I also don't think she's unfairly maligned due to her gender. If anything I think she gets a substantial amount of kid-glove treatment because she's a woman. Imagine if a male writer/actor did what she was doing. Imagine if, say, Jonah Hill wrote a series about himself as 'the voice of his generation' and had scenes of him banging Jessica Alba. He'd be laughed out of Hollywood. Jezebel would devote a week's worth of articles to him, roundly mocking him for the adolescent jerkoff fantasies he'd written.
But Lena Dunham is a visionary.
Here's the most revealing quote: 'Can you not imagine a world in which a girl who’s sexually down for anything and oddly gregarious pulls a guy out of his shell for two days?'
But see, a guy like that wouldn't be in his shell. He's a handsome doctor in New York, you really think Hannah Horvath is the best he can do on a random weekend? See that's the kind of shit that reveals how delusional Lena really is. She sees nothing fraudulent or self-indulgent in this little fantasy she's concocted. 'What man wouldn't want to spend an uninhibited weekend (probably with anal) with little old me? I'm so witty and free. Down for anything!'
I just don't think she gets that she's writing a character who's NOT on TV. She's not writing about her ideal self. She's writing about a normal, dumpy schlub of a girl who lives in a city where dumpy girls don't talk hunky doctors into bed for two days. That ain't how it works.
Here's the sobering truth that Dunham doesn't understand, the truth that none of her friends or handlers will tell her, the truth I'd like to tell her personally: this is life in the big city. You don't have the options you think you do. Maybe in Mobile, Alabama you're an 8 1/2, but here in NYC you're a 3-4 at best. I don't care what you're 'down' for. Because here in the big city a guy can find smart, funny, sexy, ballsy, hard-drinking, down-for-anything girls who are also drop-dead gorgeous or at least not trollish and irritating. Because it's the fucking city. Sorry to blow your mind, honey.
Lena Dunham the famous actor/writer probably can land a hot guy.

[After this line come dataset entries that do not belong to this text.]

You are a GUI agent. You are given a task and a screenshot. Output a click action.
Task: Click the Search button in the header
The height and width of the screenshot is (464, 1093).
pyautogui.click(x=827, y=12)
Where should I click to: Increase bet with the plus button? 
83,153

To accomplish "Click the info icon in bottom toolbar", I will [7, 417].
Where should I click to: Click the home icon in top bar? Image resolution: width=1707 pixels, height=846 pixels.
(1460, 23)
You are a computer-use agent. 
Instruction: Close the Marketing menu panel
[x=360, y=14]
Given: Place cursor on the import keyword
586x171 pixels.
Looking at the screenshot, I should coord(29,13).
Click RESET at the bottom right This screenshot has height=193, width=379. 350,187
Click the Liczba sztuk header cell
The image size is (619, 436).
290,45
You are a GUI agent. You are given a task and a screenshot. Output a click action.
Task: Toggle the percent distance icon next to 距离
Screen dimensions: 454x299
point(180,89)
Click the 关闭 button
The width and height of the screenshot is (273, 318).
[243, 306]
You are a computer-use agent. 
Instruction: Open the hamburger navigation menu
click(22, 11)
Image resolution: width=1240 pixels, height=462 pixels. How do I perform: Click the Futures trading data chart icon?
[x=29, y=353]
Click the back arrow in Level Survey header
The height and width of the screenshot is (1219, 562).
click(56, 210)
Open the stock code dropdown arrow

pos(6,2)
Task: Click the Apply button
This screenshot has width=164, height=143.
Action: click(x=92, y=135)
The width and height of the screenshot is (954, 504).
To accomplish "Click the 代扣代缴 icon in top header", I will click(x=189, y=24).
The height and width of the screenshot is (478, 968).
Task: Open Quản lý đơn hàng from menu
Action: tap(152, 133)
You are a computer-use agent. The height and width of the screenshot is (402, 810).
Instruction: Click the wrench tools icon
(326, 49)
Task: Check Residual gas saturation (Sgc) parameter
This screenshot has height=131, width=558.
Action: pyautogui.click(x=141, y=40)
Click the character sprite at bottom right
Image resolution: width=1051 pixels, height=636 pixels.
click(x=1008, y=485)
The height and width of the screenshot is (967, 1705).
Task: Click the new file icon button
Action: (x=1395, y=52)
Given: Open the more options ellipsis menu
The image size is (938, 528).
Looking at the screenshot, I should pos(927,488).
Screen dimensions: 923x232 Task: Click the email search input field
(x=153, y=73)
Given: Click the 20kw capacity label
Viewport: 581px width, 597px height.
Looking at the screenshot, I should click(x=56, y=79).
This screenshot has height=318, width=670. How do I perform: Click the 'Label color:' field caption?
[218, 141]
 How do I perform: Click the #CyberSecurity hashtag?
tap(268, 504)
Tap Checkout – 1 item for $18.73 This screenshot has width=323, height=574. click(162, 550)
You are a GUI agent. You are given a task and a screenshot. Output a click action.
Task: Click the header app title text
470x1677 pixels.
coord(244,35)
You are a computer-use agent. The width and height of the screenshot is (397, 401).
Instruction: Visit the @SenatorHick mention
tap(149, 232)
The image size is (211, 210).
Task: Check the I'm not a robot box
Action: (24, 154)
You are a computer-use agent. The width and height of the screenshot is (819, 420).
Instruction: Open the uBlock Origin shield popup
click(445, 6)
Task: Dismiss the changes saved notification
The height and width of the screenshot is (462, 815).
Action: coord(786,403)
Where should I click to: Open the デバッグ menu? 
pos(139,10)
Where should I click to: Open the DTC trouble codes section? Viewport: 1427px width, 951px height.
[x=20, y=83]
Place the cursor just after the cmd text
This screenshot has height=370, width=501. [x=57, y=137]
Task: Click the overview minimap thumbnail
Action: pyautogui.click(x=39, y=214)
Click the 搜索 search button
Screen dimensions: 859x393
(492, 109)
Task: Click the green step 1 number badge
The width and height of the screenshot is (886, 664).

Hannah Horvath the obnoxious shitty writer who lives in a crappy NYC apartment and ISN'T FAMOUS, cannot.
That's actually a terrific point: While I actually do think there are guys in New York City -- and everywhere else -- who'll sleep with just about anybody who offers, the arrogance in creating a character played by yourself whom a gorgeous guy way above the character's station falls for completely is just breathtaking. And I've heard the theory that the entire episode is a fantasy in Hannah's head, but Dunham's snotty defense would seem to cast doubt on that possibility. Also, yes, remove the sexual component from the mix -- in other words, make Hannah a schlubby, talkative, badly dressed doof who isn't immediately making it clear that she's willing to put out -- and watch how quickly that scenario would go from laughable to impossible. M. Night Shyamalan was pilloried for being so egomaniacal as to cast himself as a writer whose work was going to change the world in Lady in the Water, but Lena Dunham casts herself as a chubby manic hipster dreamgirl who beds a really hot doctor -- helping him learn to live again in the process -- and she's a genius.